Spin-Charge Separation and Kinetic Energy in the t-J Model

TL;DR

This paper demonstrates that spin-charge separation in the 2-D t-J model significantly increases kinetic energy, which challenges the stability of mean-field states and supports the idea that recombination processes may lead to superconductivity.

Contribution

It provides an exact bound for kinetic energy in the t-J model and shows that mean-field states with spin-charge separation have higher KE than this bound, indicating instability.

Findings

Mean-field states exhibit KE much larger than the exact lower bound.

Excess KE is due to electron and hole depletion at band edges.

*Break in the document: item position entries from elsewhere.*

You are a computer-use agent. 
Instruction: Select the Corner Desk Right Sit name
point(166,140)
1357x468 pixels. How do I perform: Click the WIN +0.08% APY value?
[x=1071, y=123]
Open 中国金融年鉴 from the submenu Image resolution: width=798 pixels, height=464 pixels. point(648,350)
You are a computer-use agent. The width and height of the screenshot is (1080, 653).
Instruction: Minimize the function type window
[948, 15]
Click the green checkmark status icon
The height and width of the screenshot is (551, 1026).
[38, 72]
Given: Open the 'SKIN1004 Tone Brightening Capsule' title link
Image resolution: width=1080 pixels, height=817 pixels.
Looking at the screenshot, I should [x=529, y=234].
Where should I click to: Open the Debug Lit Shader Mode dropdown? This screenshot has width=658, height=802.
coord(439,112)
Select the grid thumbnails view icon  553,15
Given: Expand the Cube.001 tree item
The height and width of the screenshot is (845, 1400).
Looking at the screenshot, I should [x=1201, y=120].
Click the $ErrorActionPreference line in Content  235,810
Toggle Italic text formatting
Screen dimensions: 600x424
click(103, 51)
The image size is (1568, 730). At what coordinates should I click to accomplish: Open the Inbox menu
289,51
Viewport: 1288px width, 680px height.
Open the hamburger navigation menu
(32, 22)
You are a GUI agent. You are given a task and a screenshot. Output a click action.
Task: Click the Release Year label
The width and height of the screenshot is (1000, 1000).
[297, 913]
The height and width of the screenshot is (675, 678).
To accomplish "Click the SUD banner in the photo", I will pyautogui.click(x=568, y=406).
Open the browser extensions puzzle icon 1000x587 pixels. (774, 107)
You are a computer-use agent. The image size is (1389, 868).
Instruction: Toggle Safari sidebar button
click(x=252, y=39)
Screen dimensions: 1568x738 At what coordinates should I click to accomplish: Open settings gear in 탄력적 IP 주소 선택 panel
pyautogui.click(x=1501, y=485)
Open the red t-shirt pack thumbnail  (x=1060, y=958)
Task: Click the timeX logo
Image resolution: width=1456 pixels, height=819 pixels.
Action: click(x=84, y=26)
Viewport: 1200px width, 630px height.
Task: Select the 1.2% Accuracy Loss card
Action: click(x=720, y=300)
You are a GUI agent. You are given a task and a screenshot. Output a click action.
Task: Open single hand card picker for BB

Correctly imposed constraints do not reduce KE below the bound.

Abstract

I show that spin-charge separation in 2-D t-J model leads to an increase of kinetic energy. Using a sum rule, I derive an exact expression for the lowest possible KE (E_{bound}) for any state without doubly occupied sites. KE of relevant slave-boson and Schwinger-boson mean-field states -- which exhibit complete spin-charge separation -- are found to be much larger than E_{bound}. Examination of n(k) shows that the large increse in KE is due to excessive depletion of electrons from the bottom of the band (Schwinger boson) and of holes from the top (slave boson). To see whether the excess KE is simply due to poor treatment of the constraints, I solve the constraint problem analytically for the Schwinger boson case in the J = 0 limit. This restores gauge invariance, incorrectly violated in MF theories. The result is a generalized Hartree-Fock state of the Hubbard model, but one that includes spin waves. Even after constraints are imposed correctly, the KE remains much larger than E_{bound}. These results support the notion, advanced earlier [PRB 61, 8663 (2000)] that spin-charge separation in the MF state costs excessive KE, and makes the state unstable toward recombination processes which lead to superconductivity in d = 2 and a Fermi liquid state in higher dimensions.